Cumhurbaşkanı Recep Tayyip Erdoğan Birleşmiş Milletler 78'inci Genel Kurulu'ndaki hitabından öne çıkan başlıklar şöyle;
BM Genel Kurulu'nun tüm insanlık için hayırlara vesile olmasını diliyorum. Dünyamızın geleceği konusunda geçtiğimiz yıl burada yaptığımız konuşma sonrasında mevcut tablo ne yazık ki daha iyi değildir. Karşımızdaki fotoğraf, küresel ölçekte daha tehlikeli sınamalarla karşı karşıya olduğumuzu gösteriyor. Kendi ülkemin güneyinde, kuzeyinde, doğusunda ve batısında birçok çatışma, savaş, insani kriz ve sosyal gerilim yaşanıyor. Küresel ekonomik sorunlarla birleşerek büyüyen bu sınamalarla baş etmek her geçen gün daha da zorlaşıyor.
RUSYA UKRAYNA SAVAŞI
Avrupa'nın doğu sınırlarında yaşanan savaş, ekonomiden güvenliğe her alanda ciddi sorunlar ortaya çıkardı. Savaş ekonomiden güvenliğe her alanda ciddi sorunlara neden oldu.
6 ŞUBAT ASRIN FELAKETİ
Türkiye 6 Şubat 2022 sabahı yüzyılın en büyük doğal afetlerinden biriyle karşı karşıya kaldı. Uluslararası yardımı ve desteği unutmamız mümkün değildir. 50 binden fazla insanını kaybettiği, milyonlarca insanı barındıran şehirlerin yerle yeksan olduğu bugünde ülkemize gösterilen dostluk bizler için önemli bir teselli kaynağıdır.
"LİBYALI KARDEŞLERİMİZİ YALNIZ BIRAKMADIK, BIRAKMAYACAĞIZ"
Birkaç gün önce de Libya ağır yıkımlara maruz kaldı. Türkiye olarak Libya'ya yardım için hemen harekete geçtik. 3 gemi ve 3 uçakla 657 personelin yanı sıra yüzlerce araçtan barınma sıhhi malzemeden oluşan yardımları bu ülkeye gönderdik. STK'larımız da kendi imkanlarıyla bu çalışmalara katılıyor. Libyalı kardeşlerimizi yalnız bırakmadık, bırakmayacağız. Ülkemiz gibi şiddetli depremle sarsılan Faslı kardeşlerimize de geçmiş olsun dileklerimi iletiyorum.
'BU YILKİ TEMA TÜRKİYE İLE UYUMLU'
Genel Kurulun temasının Türkiye'nin hedefleriyle bire bir örtüştüğünü görmekten memnuniyet duyuyorum.

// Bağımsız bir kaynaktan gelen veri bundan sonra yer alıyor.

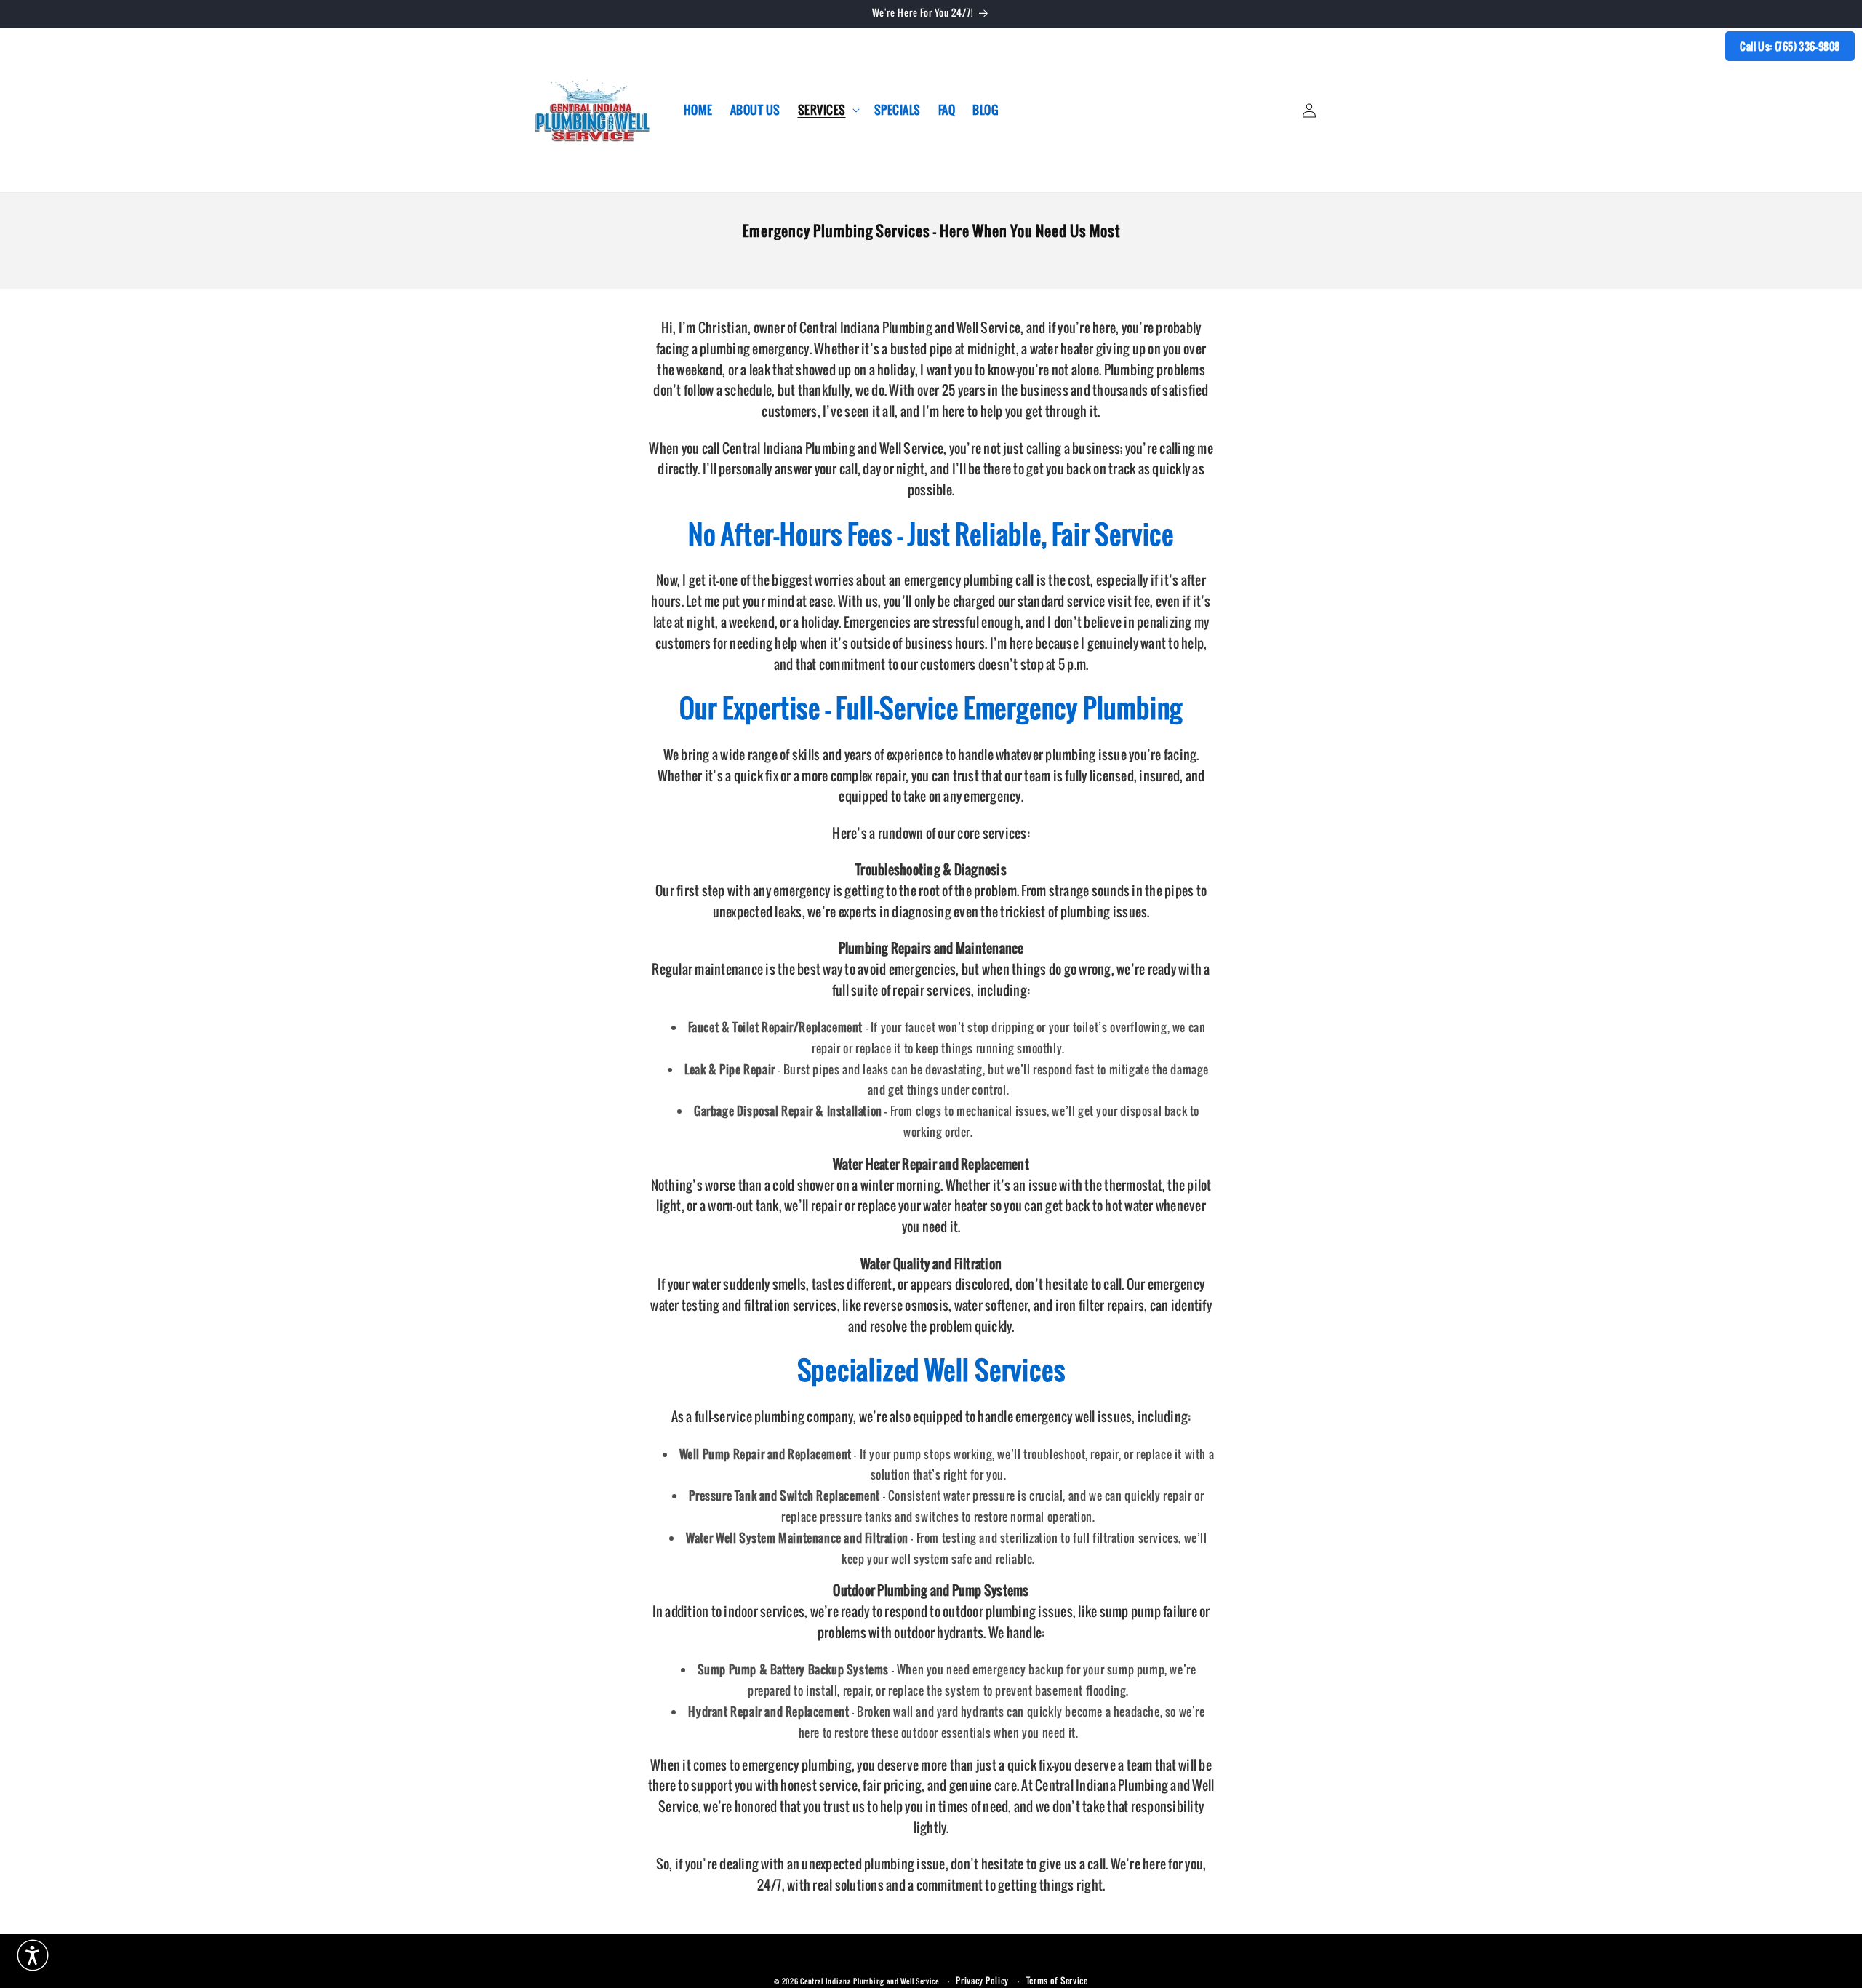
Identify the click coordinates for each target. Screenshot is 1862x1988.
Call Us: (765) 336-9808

Türkiye Yüzyılı vizyonu bu örtüşmenin en net ifadesidir. Genel Sekreterin geçtiğimiz günlerde yaptığı, 'İkinci dünya savaşı sonrası kurulan kurumların bugünün dünyasını yansıtmadığı' tespitine biz de katılıyoruz. Bu tespit bizim 'Dünya 5'ten büyüktür' çağrımızı ifade ediyor. Güvenlik Konseyi artık dünya güvenliğinin teminatı olmaktan çıkmış, 5 ülkenin siyasi stratejilerin çarpışma haline gelmiştir. Kıbrıs'ta yaşanan son hadiseleri bu yapının bir tezahürü olarak değerlendiriyoruz. Guterres'in barış için yeniden gündem oluşturulması çağrısına önem veriyoruz.
SURİYE'NİN TOPRAK BÜTÜNLÜĞÜ
Hem Rus hem de Ukraynalı dostlarımızı masada tutmaya gayret ediyoruz. Savaşın sona ermesi için çabamızı artıracağız. Karadeniz girişimi ile Dünya piyasasına 33 milyon ton tahıl ürünü sevk edilmesini sağlayarak, küresel açlık krizi tehlikesinin önüne geçtik. Girişim 3 kez uzatıldı. Girişimin çıkmaza girmesi dünyayı yeni bir krizle karşı karşıya bıraktı. Bu insani köprü için temaslarımız sürüyor. Amacımız, çevremizdeki çatışmalar karşısında dünya barışına ve refahına en büyük katkıları sunmaktır. 13. yılına giren Suriye'deki trajedi bölgedeki insanların hayatını daha da zorlaştırıyor. Adil barışçıl ortaya koyan yegane ülke konumundayız. Kapsamlı kalıcı bir çözümle sona erdirilmesi giderek daha önemli hale geliyor. 14 milyon insanımızı etkileyen deprem, Suriye'de de kendisini göstermiştir. Böyle bir dönemde BM'nin sınır ötesi insani yardımı operasyonun kesintiye uğraması talihsiz bir gelişmedir.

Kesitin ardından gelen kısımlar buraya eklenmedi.